### REQUIRED ACTIONS
1: Rewrite the architecture text between "- Service registry" and "three other places.", inclusive, with "event bus" changed to "message queue".
2: Pull out the dataset excerpt rows from the line holding "Click the Start column header" through the last row, inclusive, and repeat them without changes.
--- BEGIN EXTRACT ---
The Internet Already Solved This¶
The insight that cracked it open wasn’t novel — it’s the same principle that let TCP/IP survive 50 years while individual protocols came and went. The internet works because:
- The core is dumb. IP routing doesn’t know or care what’s in the packet. It moves bytes from A to B using headers.
- The interface is stable. TCP/IP hasn’t fundamentally changed since the 80s. Everything above and below it has.
- Nodes own their complexity. A web server, a game client, and a satellite phone all speak TCP. None of them need to know how the others work.
The parallel to application architecture is direct:
- Hub = routing layer (discovers modules, routes requests to them)
- Interface contract = TCP/IP (a stable agreement that lets different things compose)
- Registration points = port numbers (agreed-upon places where capabilities are declared)
- Service registry = DNS (“I need auth — where does auth live?”)
The Refactor¶
The transition looked like this:
Before: Every feature was a file (or cluster of files) that imported what it needed from wherever it lived. New features were wired in by editing the central application startup, the request pipeline, the event bus, and sometimes three other places.
--- END EXTRACT ---
--- BEGIN TASK MATERIAL ---
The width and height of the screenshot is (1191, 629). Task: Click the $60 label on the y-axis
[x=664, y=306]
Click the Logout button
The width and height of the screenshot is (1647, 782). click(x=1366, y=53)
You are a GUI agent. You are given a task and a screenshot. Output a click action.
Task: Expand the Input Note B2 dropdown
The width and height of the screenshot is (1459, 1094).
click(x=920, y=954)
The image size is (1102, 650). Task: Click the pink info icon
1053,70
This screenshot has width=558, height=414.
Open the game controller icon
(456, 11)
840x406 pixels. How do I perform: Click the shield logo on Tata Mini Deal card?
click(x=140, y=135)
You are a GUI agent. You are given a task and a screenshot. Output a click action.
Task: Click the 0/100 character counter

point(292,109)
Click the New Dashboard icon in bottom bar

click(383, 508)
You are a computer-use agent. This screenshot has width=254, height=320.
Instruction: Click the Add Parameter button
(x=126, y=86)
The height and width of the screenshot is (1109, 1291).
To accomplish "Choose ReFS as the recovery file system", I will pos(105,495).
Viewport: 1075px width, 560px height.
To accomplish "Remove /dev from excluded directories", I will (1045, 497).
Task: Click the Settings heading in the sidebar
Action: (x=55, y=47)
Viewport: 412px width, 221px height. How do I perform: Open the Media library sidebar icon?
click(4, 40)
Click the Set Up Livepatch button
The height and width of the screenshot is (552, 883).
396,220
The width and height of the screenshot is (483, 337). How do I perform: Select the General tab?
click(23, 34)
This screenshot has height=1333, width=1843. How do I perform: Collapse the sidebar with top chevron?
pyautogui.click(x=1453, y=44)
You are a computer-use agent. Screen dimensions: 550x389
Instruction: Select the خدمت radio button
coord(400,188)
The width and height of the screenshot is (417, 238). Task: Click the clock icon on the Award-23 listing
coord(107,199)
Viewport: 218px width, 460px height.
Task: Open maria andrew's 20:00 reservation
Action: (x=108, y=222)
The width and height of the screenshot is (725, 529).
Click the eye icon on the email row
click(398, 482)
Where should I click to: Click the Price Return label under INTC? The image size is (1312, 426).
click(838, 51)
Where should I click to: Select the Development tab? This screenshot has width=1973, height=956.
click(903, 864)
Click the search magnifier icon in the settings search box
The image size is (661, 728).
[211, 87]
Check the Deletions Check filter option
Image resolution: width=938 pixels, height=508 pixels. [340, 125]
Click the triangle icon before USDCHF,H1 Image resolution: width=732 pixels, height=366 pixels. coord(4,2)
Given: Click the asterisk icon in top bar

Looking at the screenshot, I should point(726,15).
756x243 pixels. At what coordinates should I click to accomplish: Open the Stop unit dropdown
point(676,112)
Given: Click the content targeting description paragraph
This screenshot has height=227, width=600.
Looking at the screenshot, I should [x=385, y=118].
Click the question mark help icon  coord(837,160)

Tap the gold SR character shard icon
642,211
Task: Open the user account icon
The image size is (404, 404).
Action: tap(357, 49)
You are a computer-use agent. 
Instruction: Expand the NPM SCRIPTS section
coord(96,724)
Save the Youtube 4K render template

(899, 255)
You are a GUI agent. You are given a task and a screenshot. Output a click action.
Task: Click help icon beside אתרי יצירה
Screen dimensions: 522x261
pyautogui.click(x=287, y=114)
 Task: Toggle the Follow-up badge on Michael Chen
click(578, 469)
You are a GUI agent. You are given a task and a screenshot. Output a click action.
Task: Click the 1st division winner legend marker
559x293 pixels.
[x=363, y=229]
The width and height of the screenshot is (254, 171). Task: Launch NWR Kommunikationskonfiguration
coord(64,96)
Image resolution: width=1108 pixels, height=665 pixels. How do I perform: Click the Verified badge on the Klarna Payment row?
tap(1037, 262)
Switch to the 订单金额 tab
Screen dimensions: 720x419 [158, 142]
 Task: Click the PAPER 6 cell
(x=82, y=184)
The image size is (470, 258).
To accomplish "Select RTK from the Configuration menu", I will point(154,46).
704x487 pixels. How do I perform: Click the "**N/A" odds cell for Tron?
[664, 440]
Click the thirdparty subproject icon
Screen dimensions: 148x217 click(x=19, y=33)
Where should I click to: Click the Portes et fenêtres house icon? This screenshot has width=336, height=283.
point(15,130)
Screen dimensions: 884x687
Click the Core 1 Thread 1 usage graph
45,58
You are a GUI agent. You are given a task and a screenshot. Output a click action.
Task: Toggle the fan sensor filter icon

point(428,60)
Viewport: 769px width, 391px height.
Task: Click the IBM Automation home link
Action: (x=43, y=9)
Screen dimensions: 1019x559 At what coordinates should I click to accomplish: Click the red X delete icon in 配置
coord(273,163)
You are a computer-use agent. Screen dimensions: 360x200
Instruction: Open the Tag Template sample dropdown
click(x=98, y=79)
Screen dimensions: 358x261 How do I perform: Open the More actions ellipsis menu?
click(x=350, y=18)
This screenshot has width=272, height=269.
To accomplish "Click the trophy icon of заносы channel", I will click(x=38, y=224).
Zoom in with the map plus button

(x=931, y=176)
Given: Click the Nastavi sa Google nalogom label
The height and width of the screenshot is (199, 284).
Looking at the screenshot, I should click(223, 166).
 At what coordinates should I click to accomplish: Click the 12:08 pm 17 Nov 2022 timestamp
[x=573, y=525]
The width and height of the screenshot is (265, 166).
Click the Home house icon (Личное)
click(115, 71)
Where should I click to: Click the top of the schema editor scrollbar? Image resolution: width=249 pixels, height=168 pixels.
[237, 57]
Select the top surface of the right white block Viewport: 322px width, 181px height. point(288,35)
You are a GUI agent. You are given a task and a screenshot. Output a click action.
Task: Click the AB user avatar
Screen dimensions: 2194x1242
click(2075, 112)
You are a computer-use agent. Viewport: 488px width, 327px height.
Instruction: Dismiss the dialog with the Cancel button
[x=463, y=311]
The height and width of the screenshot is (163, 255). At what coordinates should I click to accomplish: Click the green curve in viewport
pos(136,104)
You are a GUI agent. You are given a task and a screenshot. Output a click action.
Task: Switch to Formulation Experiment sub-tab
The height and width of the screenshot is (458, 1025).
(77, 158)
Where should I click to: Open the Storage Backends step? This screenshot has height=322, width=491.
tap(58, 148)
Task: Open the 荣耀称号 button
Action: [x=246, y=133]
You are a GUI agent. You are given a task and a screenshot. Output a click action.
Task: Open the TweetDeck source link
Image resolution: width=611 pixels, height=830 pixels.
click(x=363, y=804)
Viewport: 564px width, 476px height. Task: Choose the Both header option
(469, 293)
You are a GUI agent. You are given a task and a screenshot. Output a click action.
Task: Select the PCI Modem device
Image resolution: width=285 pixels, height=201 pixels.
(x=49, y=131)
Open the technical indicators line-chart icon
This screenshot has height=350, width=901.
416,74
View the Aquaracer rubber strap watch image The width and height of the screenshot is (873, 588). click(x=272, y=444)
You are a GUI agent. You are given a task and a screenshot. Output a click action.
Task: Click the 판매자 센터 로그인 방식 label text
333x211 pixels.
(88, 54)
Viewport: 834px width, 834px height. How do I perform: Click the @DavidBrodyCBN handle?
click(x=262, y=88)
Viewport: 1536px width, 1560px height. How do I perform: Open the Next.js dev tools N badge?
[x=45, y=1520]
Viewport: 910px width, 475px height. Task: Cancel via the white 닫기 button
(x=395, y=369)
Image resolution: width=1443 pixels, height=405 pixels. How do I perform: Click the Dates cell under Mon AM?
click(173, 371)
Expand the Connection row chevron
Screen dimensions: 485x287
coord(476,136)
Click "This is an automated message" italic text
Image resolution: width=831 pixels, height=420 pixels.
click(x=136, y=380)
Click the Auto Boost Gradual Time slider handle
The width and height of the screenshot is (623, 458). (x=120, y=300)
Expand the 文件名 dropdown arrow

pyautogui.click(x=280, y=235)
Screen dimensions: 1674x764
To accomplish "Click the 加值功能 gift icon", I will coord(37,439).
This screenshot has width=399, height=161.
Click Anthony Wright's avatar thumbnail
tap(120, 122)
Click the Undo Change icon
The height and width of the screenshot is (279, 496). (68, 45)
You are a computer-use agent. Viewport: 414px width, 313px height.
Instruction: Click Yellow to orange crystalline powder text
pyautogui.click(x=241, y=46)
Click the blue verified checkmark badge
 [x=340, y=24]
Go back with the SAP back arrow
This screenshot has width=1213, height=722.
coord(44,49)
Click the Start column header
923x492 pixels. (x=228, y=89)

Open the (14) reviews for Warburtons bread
--- END TASK MATERIAL ---
### SOLUTIONS TO THE TASKS
1:
- Service registry = DNS (“I need auth — where does auth live?”)
The Refactor¶
The transition looked like this:
Before: Every feature was a file (or cluster of files) that imported what it needed from wherever it lived. New features were wired in by editing the central application startup, the request pipeline, the message queue, and sometimes three other places.

2:
Click the Start column header
923x492 pixels. (x=228, y=89)

Open the (14) reviews for Warburtons bread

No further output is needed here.